● **Fragmento citado**
Ya no importa. Ya está muy lejana esa manera en la que corrí como un estúpido los túneles del Maracaná para ver la cancha de la Final. Esquivar una y otra vez la seguridad que no me dejaba estar, porque no tenía boleto para ver el partido en el que se jugaban mis sueños fue otro instante que marcó mi Mundial con un “voy a llorar”, porque no encontraba la puerta indicada con el partido avanzado, hasta que me escurrí entre las gradas y le pregunté a un japonés: ¿Aquí está ocupado?’ para obtener la respuesta que quise y sentarme para nunca moverme de alguna butaca esquinada para ver el Argentina vs. Alemania.

● **Objetivos**
1. Repite el fragmento citado sobre la Final en el Maracaná desde las palabras "Ya no importa." hasta después de "Argentina vs. Alemania.".
2. Contesta estas preguntas sobre el fragmento citado:
(a) ¿En qué estadio se jugó la Final?
(b) ¿Por qué la seguridad no dejaba pasar a quien narra?
(c) ¿A quién le preguntó si el asiento estaba ocupado?
3. Resume en dos oraciones el fragmento citado.

● **Fragmentos de datos**
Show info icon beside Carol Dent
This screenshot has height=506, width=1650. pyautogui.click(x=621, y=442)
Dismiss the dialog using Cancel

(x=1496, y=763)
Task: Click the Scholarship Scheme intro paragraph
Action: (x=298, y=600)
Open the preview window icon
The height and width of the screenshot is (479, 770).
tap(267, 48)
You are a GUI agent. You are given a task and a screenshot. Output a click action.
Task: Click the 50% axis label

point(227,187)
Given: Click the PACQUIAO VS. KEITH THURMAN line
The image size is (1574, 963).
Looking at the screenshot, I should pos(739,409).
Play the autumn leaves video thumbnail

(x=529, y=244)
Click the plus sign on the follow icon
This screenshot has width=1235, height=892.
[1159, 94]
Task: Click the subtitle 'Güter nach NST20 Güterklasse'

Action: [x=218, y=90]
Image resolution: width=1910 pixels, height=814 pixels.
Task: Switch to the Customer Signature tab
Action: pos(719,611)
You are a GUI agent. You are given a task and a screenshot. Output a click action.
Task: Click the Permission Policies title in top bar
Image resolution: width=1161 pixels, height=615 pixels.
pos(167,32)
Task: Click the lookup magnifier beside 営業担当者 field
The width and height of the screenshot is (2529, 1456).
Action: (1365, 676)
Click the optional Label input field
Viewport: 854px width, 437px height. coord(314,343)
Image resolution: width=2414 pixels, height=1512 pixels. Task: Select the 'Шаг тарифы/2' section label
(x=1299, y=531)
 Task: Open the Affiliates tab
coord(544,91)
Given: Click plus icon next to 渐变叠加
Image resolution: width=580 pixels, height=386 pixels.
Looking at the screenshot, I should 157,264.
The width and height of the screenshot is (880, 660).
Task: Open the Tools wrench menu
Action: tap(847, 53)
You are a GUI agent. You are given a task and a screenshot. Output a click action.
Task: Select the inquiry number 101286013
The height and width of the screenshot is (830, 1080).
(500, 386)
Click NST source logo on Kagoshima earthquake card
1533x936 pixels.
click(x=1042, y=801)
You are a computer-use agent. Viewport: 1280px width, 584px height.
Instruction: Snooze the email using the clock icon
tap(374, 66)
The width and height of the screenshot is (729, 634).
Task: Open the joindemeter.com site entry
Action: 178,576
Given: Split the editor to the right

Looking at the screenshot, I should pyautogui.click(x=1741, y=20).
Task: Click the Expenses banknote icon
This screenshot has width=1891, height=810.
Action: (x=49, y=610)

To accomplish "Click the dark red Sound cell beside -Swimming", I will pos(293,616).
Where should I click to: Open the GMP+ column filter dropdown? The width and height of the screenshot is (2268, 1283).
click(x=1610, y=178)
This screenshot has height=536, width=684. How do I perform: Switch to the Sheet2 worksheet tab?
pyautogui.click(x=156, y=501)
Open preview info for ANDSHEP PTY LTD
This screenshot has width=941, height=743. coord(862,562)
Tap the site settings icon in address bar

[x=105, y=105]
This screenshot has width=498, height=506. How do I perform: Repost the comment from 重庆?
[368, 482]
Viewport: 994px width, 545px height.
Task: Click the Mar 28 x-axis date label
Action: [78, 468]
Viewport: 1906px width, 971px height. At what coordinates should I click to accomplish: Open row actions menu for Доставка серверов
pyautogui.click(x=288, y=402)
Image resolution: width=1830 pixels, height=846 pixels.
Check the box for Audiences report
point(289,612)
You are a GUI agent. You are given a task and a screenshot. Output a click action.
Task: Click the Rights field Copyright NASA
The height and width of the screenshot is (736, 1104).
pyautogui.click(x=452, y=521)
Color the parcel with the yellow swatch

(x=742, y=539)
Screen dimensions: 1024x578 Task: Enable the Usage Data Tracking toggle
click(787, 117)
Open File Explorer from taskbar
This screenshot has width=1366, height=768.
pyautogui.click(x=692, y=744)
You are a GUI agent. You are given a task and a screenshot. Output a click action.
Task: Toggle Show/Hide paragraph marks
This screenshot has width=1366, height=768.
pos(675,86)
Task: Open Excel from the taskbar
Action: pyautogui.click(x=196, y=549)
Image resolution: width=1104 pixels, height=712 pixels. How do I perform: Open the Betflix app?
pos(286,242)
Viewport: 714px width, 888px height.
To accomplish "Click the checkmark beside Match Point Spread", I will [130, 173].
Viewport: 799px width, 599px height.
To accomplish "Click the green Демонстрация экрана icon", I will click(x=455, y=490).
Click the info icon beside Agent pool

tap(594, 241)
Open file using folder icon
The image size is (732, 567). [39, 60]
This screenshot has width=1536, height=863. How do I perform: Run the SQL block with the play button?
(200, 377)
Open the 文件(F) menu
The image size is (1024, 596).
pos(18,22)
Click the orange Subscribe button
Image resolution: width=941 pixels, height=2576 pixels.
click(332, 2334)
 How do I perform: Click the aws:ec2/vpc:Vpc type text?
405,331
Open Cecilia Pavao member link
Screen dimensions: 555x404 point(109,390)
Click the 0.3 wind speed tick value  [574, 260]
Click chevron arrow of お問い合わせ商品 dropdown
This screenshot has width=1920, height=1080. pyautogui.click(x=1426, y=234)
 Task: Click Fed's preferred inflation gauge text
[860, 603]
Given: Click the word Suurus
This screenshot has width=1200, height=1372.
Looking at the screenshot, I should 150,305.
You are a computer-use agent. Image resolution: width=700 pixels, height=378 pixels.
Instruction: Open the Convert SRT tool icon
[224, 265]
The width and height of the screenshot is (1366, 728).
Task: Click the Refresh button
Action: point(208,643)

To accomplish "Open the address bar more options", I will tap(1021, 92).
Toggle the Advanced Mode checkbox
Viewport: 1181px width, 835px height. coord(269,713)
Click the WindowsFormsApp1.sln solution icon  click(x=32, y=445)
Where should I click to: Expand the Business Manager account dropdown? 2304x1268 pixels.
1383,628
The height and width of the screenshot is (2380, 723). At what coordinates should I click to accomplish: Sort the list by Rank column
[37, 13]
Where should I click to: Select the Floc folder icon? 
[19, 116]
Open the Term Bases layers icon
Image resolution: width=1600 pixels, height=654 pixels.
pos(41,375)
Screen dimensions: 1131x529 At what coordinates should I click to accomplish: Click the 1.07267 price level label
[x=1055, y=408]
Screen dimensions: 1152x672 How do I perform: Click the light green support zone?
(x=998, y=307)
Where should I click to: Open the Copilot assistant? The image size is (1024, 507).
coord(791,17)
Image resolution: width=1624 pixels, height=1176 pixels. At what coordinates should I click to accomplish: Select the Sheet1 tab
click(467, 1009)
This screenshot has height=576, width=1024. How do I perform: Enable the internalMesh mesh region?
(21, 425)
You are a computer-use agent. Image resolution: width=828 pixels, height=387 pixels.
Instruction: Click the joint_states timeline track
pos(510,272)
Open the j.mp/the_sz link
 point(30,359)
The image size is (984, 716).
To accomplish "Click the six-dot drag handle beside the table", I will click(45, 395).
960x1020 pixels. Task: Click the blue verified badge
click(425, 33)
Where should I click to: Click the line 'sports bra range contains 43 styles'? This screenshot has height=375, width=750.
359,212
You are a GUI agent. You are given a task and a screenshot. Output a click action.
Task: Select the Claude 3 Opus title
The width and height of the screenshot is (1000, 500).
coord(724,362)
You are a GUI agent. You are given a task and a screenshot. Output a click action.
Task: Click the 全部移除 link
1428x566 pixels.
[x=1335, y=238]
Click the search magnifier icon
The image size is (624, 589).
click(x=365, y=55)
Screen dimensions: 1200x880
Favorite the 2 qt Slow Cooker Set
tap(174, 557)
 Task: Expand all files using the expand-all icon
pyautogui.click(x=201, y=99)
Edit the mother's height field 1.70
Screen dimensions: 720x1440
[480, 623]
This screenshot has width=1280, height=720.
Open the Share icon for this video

● **Ejercicios resueltos**
1.
Ya no importa. Ya está muy lejana esa manera en la que corrí como un estúpido los túneles del Maracaná para ver la cancha de la Final. Esquivar una y otra vez la seguridad que no me dejaba estar, porque no tenía boleto para ver el partido en el que se jugaban mis sueños fue otro instante que marcó mi Mundial con un “voy a llorar”, porque no encontraba la puerta indicada con el partido avanzado, hasta que me escurrí entre las gradas y le pregunté a un japonés: ¿Aquí está ocupado?’ para obtener la respuesta que quise y sentarme para nunca moverme de alguna butaca esquinada para ver el Argentina vs. Alemania.

2.
(a) En el Maracaná.
(b) Porque no tenía boleto para ver el partido.
(c) A un japonés.

3. Quien narra recuerda haber corrido por los túneles del Maracaná para ver la Final sin boleto, esquivando una y otra vez a la seguridad. Como no encontraba la puerta y el partido ya estaba avanzado, se escurrió entre las gradas, le preguntó a un japonés si el asiento estaba ocupado y se sentó a ver el Argentina vs. Alemania.